The section where I broke into the Fisher’s house. When one of my friends, a therapist, read Fat Girl, he said, “Chapter Fourteen was creepy.” I knew when I was rustling through the Fisher house and making bologna sandwiches that what I was doing was “creepy” and I knew when I wrote down that I’d spread mustard on bread for those sandwiches and eaten them and pretended that I was part of the Fisher family that other people would also find those afternoons in the Fisher’s house creepy.
In what ways have you learned to cope with issues from your childhood now that you are an adult?
This is difficult.
People ask me if I beat my children. I didn’t. I didn’t yell at them. We gardened and cooked and canned and made paper dolls and doll houses. We raised generations of guinea pigs. We all had dogs. I read aloud to the girls, probably more than they wanted me to do. I guess that what we did was a lot of what I wished my mother had done with me. I was a terrific cook and gardener. We grew much of our own food, we preserved it. We grew flowers and house plants. I was an awful seamstress; I made dresses for the girls that fell apart in the washing machine. I was a fair-to-middling housewife. My daughters’ childhoods are my happiest memories.

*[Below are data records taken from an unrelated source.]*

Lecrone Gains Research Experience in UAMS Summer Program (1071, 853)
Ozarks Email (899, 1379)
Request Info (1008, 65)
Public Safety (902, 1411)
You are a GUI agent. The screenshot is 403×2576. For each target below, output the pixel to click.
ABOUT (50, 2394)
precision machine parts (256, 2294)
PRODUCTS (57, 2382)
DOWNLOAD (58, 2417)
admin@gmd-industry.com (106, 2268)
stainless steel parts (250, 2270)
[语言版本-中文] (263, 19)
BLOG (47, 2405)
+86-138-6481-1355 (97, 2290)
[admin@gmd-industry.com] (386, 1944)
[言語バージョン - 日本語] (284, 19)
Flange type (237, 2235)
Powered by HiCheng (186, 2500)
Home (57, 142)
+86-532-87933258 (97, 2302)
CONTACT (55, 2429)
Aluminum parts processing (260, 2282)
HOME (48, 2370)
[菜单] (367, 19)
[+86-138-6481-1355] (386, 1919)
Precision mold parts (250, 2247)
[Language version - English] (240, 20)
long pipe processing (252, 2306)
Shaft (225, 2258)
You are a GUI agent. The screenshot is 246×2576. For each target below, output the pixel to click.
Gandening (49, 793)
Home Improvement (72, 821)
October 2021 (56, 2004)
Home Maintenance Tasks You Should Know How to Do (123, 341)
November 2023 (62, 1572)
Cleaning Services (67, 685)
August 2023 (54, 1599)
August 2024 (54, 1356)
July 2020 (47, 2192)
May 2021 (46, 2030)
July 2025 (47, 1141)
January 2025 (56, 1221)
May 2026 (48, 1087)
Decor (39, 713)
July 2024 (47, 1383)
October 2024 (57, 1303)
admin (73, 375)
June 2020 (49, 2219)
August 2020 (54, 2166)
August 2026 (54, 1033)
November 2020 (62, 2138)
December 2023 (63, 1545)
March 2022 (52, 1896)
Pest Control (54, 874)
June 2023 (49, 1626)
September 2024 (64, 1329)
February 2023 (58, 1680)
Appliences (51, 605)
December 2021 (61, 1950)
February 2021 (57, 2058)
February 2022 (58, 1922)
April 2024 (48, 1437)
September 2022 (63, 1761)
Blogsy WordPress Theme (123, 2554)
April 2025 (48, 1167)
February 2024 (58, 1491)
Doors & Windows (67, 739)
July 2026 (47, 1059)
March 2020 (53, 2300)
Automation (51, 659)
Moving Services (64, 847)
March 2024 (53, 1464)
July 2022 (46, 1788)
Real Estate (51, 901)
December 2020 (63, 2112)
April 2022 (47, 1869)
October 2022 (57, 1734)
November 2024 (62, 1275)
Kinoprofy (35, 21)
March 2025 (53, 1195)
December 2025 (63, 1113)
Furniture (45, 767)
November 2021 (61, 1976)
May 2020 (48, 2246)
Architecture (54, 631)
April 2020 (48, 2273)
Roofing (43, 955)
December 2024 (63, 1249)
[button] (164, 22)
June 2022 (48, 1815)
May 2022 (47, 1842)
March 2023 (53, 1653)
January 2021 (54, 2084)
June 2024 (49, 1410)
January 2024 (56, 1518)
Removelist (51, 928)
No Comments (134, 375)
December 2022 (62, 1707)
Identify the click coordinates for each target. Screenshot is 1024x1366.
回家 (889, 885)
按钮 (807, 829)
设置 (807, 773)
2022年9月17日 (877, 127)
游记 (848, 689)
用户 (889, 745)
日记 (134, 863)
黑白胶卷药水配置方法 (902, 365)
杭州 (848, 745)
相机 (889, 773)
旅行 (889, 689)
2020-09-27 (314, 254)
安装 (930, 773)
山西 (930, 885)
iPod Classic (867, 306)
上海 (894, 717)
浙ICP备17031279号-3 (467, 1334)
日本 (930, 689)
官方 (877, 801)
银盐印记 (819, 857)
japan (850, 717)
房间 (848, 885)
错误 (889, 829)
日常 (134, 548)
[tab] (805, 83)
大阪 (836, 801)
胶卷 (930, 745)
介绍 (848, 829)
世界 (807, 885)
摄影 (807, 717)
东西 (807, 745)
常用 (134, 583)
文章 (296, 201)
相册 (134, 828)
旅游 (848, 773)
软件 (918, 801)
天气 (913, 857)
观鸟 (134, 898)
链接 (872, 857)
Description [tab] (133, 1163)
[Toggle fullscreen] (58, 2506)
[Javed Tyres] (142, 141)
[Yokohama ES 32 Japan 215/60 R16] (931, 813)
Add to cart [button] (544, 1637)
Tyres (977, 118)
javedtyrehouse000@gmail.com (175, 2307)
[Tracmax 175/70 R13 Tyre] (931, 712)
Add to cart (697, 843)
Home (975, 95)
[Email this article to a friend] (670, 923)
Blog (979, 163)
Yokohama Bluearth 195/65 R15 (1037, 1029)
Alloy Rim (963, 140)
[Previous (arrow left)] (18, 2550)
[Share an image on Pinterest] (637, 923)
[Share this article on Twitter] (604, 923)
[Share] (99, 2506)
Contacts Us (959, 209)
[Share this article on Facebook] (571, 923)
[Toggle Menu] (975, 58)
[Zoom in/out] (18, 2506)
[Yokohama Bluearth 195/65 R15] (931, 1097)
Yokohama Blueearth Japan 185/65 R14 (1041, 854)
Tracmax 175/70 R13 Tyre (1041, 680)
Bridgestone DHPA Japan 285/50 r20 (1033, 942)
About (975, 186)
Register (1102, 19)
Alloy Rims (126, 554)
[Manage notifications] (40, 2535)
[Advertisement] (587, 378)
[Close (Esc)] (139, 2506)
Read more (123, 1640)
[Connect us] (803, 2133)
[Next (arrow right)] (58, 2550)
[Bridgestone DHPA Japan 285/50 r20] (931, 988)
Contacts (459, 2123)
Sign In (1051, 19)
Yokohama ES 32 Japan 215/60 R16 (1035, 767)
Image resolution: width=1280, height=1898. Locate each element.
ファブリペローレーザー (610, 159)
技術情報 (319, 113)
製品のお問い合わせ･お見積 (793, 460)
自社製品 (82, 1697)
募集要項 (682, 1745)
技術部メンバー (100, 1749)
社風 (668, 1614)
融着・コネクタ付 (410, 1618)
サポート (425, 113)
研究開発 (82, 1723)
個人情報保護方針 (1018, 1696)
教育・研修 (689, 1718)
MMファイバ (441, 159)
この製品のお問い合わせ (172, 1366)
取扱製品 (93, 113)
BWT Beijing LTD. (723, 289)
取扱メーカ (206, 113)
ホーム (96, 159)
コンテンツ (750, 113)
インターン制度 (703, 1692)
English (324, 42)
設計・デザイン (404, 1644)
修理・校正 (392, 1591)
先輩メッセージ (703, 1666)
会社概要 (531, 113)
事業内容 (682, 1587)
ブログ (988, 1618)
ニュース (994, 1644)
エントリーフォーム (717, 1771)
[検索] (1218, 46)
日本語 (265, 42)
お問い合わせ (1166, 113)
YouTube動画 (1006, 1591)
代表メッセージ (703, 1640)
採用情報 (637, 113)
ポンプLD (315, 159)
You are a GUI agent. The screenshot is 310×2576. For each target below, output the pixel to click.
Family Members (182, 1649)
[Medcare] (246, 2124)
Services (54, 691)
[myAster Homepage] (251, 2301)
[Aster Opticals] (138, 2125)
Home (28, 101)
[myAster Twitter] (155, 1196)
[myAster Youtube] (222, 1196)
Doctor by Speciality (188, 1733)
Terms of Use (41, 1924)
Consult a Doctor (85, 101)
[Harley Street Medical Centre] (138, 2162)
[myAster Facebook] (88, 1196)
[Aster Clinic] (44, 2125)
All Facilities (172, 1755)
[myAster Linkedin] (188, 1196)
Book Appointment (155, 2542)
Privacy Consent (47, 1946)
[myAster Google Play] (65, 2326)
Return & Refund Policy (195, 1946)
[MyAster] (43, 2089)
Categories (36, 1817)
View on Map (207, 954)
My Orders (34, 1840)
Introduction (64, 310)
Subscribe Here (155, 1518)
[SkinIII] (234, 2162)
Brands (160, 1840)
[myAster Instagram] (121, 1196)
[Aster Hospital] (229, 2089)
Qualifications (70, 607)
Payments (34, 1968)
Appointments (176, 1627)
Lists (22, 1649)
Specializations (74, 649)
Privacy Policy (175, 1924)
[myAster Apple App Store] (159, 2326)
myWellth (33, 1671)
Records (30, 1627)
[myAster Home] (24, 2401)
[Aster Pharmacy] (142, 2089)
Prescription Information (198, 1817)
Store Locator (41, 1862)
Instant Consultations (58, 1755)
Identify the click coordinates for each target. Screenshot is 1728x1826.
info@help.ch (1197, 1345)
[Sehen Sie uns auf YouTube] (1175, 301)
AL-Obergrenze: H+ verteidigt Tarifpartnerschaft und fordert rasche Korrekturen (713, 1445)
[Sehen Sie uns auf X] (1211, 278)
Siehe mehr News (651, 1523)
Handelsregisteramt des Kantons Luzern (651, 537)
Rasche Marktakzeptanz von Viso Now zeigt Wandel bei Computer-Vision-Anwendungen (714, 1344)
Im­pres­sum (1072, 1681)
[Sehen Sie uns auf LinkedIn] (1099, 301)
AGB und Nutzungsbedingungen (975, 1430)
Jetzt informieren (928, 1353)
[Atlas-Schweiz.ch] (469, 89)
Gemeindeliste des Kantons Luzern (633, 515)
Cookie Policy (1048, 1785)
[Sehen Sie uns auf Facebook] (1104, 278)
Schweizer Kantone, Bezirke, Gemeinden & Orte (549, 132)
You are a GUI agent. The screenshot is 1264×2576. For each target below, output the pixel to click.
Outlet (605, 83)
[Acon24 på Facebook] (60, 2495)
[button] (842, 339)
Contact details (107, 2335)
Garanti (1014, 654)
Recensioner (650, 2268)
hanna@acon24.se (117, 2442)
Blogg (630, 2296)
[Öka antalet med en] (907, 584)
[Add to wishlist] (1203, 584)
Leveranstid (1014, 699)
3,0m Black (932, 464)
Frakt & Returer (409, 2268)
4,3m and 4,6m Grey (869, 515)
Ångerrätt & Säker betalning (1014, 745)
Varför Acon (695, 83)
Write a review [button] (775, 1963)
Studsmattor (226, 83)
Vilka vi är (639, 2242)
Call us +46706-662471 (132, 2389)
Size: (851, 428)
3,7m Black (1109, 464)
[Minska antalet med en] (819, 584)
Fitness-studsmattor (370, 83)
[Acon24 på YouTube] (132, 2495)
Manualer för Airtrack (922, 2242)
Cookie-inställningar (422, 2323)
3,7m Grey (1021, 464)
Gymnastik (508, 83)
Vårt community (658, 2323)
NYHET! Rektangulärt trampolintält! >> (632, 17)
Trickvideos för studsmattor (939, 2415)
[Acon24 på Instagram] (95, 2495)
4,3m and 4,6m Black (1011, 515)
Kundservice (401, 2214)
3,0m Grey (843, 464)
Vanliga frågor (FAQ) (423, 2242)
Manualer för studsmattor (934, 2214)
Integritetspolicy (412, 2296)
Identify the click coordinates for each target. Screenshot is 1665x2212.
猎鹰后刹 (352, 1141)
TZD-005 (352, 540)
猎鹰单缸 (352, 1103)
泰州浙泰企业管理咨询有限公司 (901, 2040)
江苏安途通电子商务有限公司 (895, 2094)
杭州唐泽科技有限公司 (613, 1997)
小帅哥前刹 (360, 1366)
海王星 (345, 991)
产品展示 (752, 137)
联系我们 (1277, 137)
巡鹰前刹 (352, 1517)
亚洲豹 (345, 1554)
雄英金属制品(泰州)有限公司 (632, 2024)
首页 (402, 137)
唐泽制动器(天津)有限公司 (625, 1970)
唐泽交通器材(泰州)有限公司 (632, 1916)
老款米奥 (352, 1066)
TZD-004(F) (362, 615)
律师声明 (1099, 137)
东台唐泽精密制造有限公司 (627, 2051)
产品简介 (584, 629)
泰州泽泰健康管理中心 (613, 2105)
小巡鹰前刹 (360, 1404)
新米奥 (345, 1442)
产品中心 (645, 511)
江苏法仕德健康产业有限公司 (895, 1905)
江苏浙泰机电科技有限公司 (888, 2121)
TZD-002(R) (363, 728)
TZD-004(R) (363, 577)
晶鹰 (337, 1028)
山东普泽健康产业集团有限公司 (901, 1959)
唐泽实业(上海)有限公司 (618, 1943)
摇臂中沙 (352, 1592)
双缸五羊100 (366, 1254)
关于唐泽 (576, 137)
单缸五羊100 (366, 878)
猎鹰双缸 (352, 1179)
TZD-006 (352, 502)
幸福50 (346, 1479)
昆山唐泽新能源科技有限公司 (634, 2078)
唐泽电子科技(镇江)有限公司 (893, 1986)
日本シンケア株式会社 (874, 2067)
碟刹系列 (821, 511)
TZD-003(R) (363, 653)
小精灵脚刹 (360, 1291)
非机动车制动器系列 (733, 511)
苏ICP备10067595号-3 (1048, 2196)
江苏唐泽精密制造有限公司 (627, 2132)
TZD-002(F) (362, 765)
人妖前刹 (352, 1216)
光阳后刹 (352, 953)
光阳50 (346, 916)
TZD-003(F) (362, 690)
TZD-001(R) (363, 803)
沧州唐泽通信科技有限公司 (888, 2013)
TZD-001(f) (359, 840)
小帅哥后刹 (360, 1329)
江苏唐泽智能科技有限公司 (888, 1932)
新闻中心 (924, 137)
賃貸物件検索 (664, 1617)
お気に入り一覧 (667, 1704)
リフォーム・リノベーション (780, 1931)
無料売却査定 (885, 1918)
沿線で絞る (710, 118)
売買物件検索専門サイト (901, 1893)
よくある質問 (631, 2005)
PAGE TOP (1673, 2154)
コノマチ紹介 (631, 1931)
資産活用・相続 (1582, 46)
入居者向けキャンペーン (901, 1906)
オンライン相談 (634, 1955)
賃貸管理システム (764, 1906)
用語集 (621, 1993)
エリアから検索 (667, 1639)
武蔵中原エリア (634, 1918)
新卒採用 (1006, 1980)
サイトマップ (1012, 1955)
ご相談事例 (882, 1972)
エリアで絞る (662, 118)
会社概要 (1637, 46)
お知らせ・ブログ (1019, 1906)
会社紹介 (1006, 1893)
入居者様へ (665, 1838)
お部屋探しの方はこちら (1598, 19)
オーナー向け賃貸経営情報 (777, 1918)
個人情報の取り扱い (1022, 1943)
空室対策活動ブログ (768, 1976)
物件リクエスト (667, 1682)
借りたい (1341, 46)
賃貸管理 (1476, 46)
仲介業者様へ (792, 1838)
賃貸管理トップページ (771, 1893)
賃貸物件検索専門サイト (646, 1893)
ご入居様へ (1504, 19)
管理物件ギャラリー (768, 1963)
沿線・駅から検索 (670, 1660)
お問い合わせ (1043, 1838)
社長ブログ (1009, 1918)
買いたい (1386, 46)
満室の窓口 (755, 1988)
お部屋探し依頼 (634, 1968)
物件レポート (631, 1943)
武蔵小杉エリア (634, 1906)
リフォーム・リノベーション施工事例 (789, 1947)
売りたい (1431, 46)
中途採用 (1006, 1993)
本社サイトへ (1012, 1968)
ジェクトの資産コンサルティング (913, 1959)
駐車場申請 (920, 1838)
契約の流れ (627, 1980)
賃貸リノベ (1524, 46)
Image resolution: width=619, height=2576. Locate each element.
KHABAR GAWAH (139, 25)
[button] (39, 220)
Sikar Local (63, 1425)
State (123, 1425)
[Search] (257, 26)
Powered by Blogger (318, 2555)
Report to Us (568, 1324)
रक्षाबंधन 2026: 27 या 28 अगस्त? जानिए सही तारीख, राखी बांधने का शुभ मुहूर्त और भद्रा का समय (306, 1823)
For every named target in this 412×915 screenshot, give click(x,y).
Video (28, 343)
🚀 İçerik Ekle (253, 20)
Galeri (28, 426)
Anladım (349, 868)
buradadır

I do not cope all that well with much of “life.” As Freud had it, love (eros) and work (unalienated labor) are the fundamental aspects of adulthood. I am good at work and not good at love. I am extremely responsible. I have worked for the same organization for 21 years. I am dependable, consistent, thorough. I am imaginative and quick and collegial, working well with others.
In love between men and women I am not so good. Physical intimacies scare me. Although I have close friendships with straight and gay men, I have remained celibate for many years. I cannot cope with romance.
I am “high-strung” and easily frightened. I jump when horns honk or a glass falls from a café table; like many beaten children, I exhibit a high startle reflex. I only feel truly safe when I am alone, another trait of badly beaten children. Deep down I am always afraid of being slapped or kicked. I never have slept well. I fear abandonment. I manage transitions poorly. I’m a mess.
I have had much therapy. The therapy did help me cope with who I am and how I feel. But my past is my past, and my past—a dirty hem on a long skirt—trails along with me.
I would guess that I do not see myself all that clearly. I would guess too, that, truth told, I am at least mildly what we used to speak of as “mentally ill.”
What are you working on now?
A book that is giving me the usual trouble. However, I enjoy the trouble. I am grateful for the work.